* _What is required_: I'd like every record given again exactly, please.

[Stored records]
-- Opening Marker --

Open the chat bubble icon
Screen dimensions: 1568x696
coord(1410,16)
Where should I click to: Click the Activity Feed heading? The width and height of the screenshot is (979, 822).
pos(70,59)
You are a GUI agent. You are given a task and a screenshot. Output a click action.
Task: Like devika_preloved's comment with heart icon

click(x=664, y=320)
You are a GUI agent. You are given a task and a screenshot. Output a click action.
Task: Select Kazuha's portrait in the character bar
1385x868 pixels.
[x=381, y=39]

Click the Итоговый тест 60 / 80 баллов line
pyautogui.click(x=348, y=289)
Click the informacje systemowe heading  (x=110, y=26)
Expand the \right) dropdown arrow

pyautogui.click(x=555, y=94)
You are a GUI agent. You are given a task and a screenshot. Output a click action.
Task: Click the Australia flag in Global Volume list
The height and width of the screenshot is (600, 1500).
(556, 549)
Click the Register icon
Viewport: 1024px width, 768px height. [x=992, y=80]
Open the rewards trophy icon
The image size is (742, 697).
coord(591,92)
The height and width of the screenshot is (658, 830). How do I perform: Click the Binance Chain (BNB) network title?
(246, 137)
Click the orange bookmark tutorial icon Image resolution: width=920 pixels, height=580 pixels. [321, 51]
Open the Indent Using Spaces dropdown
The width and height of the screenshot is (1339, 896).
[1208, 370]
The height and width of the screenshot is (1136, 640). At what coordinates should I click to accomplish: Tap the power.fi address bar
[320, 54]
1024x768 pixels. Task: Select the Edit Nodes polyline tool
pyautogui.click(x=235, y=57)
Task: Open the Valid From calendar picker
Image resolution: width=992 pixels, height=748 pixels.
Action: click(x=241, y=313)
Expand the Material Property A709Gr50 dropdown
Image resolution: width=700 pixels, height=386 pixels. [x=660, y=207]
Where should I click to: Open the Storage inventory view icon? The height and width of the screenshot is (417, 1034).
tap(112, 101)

-- Closing Marker --

* _Output for this exercise_:
Open the chat bubble icon
Screen dimensions: 1568x696
coord(1410,16)
Where should I click to: Click the Activity Feed heading? The width and height of the screenshot is (979, 822).
pos(70,59)
You are a GUI agent. You are given a task and a screenshot. Output a click action.
Task: Like devika_preloved's comment with heart icon

click(x=664, y=320)
You are a GUI agent. You are given a task and a screenshot. Output a click action.
Task: Select Kazuha's portrait in the character bar
1385x868 pixels.
[x=381, y=39]

Click the Итоговый тест 60 / 80 баллов line
pyautogui.click(x=348, y=289)
Click the informacje systemowe heading  (x=110, y=26)
Expand the \right) dropdown arrow

pyautogui.click(x=555, y=94)
You are a GUI agent. You are given a task and a screenshot. Output a click action.
Task: Click the Australia flag in Global Volume list
The height and width of the screenshot is (600, 1500).
(556, 549)
Click the Register icon
Viewport: 1024px width, 768px height. [x=992, y=80]
Open the rewards trophy icon
The image size is (742, 697).
coord(591,92)
The height and width of the screenshot is (658, 830). How do I perform: Click the Binance Chain (BNB) network title?
(246, 137)
Click the orange bookmark tutorial icon Image resolution: width=920 pixels, height=580 pixels. [321, 51]
Open the Indent Using Spaces dropdown
The width and height of the screenshot is (1339, 896).
[1208, 370]
The height and width of the screenshot is (1136, 640). At what coordinates should I click to accomplish: Tap the power.fi address bar
[320, 54]
1024x768 pixels. Task: Select the Edit Nodes polyline tool
pyautogui.click(x=235, y=57)
Task: Open the Valid From calendar picker
Image resolution: width=992 pixels, height=748 pixels.
Action: click(x=241, y=313)
Expand the Material Property A709Gr50 dropdown
Image resolution: width=700 pixels, height=386 pixels. [x=660, y=207]
Where should I click to: Open the Storage inventory view icon? The height and width of the screenshot is (417, 1034).
tap(112, 101)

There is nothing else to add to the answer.